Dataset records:
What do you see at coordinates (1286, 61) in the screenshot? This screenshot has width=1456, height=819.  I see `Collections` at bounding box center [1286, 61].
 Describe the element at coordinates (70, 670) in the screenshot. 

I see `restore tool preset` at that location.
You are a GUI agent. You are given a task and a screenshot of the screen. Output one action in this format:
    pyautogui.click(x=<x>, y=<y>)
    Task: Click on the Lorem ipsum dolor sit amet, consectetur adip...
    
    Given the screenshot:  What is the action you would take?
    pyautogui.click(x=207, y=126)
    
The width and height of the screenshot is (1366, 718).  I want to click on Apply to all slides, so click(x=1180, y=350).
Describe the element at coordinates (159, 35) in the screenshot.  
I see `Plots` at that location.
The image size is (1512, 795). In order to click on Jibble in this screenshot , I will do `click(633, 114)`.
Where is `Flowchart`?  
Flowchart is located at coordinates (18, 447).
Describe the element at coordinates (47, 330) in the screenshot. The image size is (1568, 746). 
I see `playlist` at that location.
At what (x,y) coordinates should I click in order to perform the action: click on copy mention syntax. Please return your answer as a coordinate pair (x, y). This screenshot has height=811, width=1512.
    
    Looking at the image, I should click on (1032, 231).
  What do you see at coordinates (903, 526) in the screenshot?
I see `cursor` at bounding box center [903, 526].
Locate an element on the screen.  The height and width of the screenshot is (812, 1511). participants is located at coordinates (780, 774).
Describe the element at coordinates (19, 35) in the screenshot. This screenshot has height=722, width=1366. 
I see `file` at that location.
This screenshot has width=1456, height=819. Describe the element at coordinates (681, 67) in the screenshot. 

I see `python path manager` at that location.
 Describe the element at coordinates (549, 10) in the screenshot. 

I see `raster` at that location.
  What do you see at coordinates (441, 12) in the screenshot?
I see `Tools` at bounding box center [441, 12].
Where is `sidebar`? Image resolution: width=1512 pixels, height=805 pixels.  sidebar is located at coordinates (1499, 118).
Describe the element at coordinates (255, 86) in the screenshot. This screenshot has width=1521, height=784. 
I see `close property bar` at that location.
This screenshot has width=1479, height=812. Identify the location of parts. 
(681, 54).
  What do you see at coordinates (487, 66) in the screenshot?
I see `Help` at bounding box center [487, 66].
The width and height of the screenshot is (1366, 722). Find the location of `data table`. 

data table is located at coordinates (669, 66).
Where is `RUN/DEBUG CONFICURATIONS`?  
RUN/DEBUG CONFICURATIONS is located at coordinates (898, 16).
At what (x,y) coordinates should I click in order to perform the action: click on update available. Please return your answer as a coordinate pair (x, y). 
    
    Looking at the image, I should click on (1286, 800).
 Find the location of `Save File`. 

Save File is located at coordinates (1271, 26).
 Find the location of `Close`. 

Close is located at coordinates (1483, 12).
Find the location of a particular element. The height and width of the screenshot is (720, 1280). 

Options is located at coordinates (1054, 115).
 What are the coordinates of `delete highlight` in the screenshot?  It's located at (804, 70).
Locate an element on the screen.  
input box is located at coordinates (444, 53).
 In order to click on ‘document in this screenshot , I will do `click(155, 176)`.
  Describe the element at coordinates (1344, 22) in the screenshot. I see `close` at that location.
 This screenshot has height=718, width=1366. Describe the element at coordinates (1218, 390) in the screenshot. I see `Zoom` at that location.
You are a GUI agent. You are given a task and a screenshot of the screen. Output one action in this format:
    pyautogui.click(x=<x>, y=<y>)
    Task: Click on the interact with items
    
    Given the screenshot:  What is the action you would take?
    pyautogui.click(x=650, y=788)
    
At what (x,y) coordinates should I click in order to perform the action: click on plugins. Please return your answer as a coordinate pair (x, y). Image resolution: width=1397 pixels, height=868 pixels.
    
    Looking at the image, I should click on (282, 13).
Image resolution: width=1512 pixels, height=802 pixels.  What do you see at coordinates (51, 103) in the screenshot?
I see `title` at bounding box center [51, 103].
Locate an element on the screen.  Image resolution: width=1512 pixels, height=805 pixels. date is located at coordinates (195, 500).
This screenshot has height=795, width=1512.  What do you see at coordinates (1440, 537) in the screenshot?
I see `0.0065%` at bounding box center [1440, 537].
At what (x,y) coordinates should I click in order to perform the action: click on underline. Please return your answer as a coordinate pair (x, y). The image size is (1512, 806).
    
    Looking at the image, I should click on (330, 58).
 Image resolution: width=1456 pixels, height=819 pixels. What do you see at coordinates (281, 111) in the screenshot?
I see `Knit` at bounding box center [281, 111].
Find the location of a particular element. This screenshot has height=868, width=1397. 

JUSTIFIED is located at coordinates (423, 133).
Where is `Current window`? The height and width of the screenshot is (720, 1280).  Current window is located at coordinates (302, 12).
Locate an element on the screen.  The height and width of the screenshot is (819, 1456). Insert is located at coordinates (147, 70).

**What is being asked**
Output the lines of the data above from the line containing "coordinates (195, 500)." through the line containing "center [1440, 537].", verbatim, with both of those lines included.

**Solution for this exercise**
Locate an element on the screen.  Image resolution: width=1512 pixels, height=805 pixels. date is located at coordinates (195, 500).
This screenshot has height=795, width=1512.  What do you see at coordinates (1440, 537) in the screenshot?
I see `0.0065%` at bounding box center [1440, 537].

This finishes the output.